This story, on the release of “tank” or unpasteurized (North American) Budweiser in Quebec, got virtually no comment in the blogosphere that I saw.
Mass-market products like Budweiser excite no particular attention among the beer commentariat, justly so in view of their lacklustre, high malt-adjunct taste.
Yet this move in Quebec, especially if it heralds a similar launch in other North American centres, is of interest both on historical and, at least potentially, palate grounds.
It’s historically interesting because into the 1970s and 80s most draft beer in North America was not pasteurized. Many sources confirm this, indeed it was a defining trait of “draft” that it was not pasteurized and had to be kept cold with a relatively short life span. The “new” tank Budweiser in Quebec is allowed only a two-week life span.
1970s draft beer was invariably filtered, sometimes in a prolonged process to reduce the chance of micro-biological instability, but pasteurization of draft beer was not usual, with some exceptions. Beer exported a distance, say Guinness Stout or Watney’s Red Barrel, was pasteurized. Anchor Steam Beer has always been flash-pasteurized since Fritz Maytag overhauled operations from the late 1960s. The flash method is less invasive as it subjects the beer to a higher temperature than traditional tunnel pasteurization but for a much shorter time.
“Keg” beer in the U.K. and Ireland then even for the domestic market increasingly was pasteurized, as the two brands mentioned.
At some point here, flash-pasteurization became the norm for most mass-market draft. All Labatt-brewed draft beer is, I’ve been told, pasteurized, so this Quebec initiative is a departure albeit simply a return to standard practice as viewed historically.
In an earlier post I examined pasteurization in detail and referred to Moosehead’s discussion of the topic on its website, see here. I wrote:
Moosehead Brewery in Canada has a commendably long discussion of pasteurization, here, which is similar in its arguments to Anchor’s. Moosehead states however that flavour can be impacted, particularly hop character, but opines that adjustments can be made at the brewery to compensate.
Yet, the unpasteurized Budweiser now on display in Quebec is being touted as having a special character due to no pasteurization.
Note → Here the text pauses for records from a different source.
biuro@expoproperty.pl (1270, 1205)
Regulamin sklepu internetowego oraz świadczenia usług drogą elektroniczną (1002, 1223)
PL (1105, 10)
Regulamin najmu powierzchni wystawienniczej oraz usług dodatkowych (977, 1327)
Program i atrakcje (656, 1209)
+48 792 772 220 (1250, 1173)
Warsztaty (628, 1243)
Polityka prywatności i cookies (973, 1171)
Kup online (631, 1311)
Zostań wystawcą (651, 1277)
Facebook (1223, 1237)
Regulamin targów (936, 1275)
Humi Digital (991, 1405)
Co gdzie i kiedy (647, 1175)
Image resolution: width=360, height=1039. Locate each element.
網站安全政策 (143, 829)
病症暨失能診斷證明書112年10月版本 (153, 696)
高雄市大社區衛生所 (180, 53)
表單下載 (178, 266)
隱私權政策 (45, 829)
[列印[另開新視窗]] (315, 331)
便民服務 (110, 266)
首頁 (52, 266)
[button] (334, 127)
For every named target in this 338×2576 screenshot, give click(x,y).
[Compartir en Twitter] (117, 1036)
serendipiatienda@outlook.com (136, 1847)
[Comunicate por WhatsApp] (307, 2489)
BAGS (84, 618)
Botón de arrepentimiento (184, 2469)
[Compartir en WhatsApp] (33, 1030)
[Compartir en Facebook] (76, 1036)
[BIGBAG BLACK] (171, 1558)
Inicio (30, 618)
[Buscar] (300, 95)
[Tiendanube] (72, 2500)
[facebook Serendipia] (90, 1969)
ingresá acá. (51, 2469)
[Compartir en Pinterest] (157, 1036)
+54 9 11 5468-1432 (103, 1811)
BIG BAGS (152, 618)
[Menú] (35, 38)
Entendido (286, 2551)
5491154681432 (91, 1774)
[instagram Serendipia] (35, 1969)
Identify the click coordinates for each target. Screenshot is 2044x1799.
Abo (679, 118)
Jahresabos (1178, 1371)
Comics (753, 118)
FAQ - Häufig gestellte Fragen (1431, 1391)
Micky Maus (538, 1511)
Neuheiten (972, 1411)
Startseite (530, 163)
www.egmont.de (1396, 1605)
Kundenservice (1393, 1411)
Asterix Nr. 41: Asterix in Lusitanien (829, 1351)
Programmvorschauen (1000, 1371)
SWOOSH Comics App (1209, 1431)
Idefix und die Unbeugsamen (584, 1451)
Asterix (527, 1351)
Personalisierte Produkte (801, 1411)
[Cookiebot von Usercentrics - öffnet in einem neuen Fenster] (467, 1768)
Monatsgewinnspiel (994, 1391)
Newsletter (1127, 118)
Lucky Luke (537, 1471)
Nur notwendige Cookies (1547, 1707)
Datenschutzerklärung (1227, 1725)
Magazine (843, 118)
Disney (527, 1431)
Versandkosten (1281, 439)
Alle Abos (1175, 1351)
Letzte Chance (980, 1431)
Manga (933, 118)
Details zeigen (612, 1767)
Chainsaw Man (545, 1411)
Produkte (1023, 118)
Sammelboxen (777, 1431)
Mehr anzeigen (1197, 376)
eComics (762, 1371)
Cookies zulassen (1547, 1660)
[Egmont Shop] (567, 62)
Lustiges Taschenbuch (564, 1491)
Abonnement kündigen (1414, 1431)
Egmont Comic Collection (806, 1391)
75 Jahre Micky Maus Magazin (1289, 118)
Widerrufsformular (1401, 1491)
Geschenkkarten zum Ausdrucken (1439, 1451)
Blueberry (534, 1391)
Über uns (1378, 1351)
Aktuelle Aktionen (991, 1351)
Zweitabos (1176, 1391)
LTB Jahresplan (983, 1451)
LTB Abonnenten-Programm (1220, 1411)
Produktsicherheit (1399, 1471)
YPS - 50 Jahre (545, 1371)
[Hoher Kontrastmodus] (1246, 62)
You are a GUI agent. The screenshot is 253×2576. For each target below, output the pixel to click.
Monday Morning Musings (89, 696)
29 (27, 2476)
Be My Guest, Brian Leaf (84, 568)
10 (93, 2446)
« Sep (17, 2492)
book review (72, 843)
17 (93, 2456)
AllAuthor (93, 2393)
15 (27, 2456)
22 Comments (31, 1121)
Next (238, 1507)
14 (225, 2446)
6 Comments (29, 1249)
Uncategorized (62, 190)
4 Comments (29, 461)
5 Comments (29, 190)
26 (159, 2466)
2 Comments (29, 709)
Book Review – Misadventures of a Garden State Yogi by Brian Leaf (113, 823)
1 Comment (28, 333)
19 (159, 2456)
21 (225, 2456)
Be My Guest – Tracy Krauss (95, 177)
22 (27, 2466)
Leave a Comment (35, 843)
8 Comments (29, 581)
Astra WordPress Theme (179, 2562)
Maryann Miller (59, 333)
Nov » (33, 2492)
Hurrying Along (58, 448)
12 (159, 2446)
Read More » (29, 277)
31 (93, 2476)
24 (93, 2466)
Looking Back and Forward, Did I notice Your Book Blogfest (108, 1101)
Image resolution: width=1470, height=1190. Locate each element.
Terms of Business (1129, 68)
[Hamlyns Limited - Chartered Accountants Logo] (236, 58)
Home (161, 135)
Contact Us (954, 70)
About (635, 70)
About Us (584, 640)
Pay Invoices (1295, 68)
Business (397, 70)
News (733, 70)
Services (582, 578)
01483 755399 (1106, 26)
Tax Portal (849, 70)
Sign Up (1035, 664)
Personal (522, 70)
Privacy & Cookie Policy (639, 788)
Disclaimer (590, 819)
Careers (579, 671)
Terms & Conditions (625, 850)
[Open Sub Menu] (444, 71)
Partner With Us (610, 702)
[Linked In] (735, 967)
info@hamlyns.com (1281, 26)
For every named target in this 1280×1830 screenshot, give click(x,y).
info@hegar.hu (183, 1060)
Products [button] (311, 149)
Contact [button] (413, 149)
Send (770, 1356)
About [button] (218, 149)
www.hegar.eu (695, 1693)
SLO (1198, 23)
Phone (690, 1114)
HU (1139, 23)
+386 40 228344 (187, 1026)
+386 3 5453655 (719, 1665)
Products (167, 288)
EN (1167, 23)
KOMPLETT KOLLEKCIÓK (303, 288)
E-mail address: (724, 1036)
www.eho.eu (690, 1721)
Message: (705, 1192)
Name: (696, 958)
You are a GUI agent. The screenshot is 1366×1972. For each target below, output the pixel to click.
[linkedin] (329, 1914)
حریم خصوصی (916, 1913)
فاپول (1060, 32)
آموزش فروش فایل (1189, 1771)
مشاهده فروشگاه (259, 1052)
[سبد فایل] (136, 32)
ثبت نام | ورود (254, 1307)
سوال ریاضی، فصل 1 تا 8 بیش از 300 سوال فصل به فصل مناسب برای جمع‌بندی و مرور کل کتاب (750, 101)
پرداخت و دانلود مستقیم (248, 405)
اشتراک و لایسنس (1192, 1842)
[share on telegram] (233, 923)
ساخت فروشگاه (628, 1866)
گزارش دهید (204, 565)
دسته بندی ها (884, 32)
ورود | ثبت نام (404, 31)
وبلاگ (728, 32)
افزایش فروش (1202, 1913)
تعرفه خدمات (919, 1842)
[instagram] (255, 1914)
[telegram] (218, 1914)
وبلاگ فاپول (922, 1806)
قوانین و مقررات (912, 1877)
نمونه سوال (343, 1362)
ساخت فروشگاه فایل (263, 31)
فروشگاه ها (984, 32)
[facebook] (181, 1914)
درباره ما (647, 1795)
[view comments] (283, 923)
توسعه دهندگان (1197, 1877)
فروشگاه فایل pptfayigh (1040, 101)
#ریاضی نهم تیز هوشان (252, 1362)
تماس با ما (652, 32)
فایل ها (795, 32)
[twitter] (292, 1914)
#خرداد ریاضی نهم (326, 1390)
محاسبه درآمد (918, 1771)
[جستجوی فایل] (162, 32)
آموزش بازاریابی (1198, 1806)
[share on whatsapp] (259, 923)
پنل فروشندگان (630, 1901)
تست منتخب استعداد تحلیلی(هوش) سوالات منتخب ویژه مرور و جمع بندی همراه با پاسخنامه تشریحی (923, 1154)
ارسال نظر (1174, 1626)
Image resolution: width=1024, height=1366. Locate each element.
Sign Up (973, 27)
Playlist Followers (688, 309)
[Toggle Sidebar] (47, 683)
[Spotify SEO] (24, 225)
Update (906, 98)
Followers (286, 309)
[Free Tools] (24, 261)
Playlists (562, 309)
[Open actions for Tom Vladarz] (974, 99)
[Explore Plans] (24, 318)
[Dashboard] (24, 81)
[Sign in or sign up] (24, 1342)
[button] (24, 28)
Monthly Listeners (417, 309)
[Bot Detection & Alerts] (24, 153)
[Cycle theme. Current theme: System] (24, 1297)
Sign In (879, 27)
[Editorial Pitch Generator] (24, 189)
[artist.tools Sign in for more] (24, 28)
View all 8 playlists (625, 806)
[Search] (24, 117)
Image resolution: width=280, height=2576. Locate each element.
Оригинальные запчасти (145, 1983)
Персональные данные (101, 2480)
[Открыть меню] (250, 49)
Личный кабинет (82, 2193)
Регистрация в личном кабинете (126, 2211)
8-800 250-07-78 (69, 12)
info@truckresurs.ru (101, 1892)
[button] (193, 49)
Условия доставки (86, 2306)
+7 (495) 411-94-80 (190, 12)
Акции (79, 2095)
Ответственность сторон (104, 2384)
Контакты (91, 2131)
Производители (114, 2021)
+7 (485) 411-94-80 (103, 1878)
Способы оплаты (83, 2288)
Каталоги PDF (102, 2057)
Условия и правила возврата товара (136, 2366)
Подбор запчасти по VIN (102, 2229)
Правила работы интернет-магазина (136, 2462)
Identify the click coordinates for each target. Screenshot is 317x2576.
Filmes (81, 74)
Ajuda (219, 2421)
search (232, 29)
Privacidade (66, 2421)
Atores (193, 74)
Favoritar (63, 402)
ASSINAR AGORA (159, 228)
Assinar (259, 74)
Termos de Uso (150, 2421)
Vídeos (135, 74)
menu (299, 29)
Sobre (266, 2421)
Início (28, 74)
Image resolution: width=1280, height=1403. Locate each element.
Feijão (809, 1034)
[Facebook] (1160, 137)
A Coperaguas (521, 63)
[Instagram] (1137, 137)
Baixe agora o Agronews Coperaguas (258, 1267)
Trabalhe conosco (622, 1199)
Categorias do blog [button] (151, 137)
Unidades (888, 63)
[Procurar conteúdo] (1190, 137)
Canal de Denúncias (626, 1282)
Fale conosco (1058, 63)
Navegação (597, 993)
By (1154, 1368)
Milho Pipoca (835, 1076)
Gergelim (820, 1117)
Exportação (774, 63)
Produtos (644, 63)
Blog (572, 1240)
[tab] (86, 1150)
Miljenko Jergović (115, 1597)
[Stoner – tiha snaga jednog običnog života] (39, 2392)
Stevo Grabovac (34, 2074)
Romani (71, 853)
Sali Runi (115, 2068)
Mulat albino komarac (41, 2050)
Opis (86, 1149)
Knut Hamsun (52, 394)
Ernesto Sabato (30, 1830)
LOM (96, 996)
The freshness is emphasized, but the implication clearly is that sensory characteristics – taste – are boosted.
Having tasted unpasteurized Pilsner Urquell recently in London, I can state it is considerably better than the regular, pasteurized draft, itself no duff performer in the beer stakes. As to North American Budweiser, its fairly lean, starchy palate may resist improvement through deleting the pasteurization step, but I’d like to try it to see. You never know.
Perhaps in time, all mass-market domestic draft will return to unpasteurized form. If so, all to the good as, in the view of the committed beer fans I know, these products rate far below the typical craft palate in quality.
N.B. As far as I am aware, draft Coors and Coors Light, and the bottled and canned forms for that matter, are not pasteurized in the U.S., but are in Canada. Conversely, draft Goose Island IPA, say, a craft-style brand of AB InBev/Labatt, is pasteurized in Canada as is Mill St Tankhouse. A switch to no-pasteurization, if that ever happens, will only increase the merits of the craft-style brands, in other words.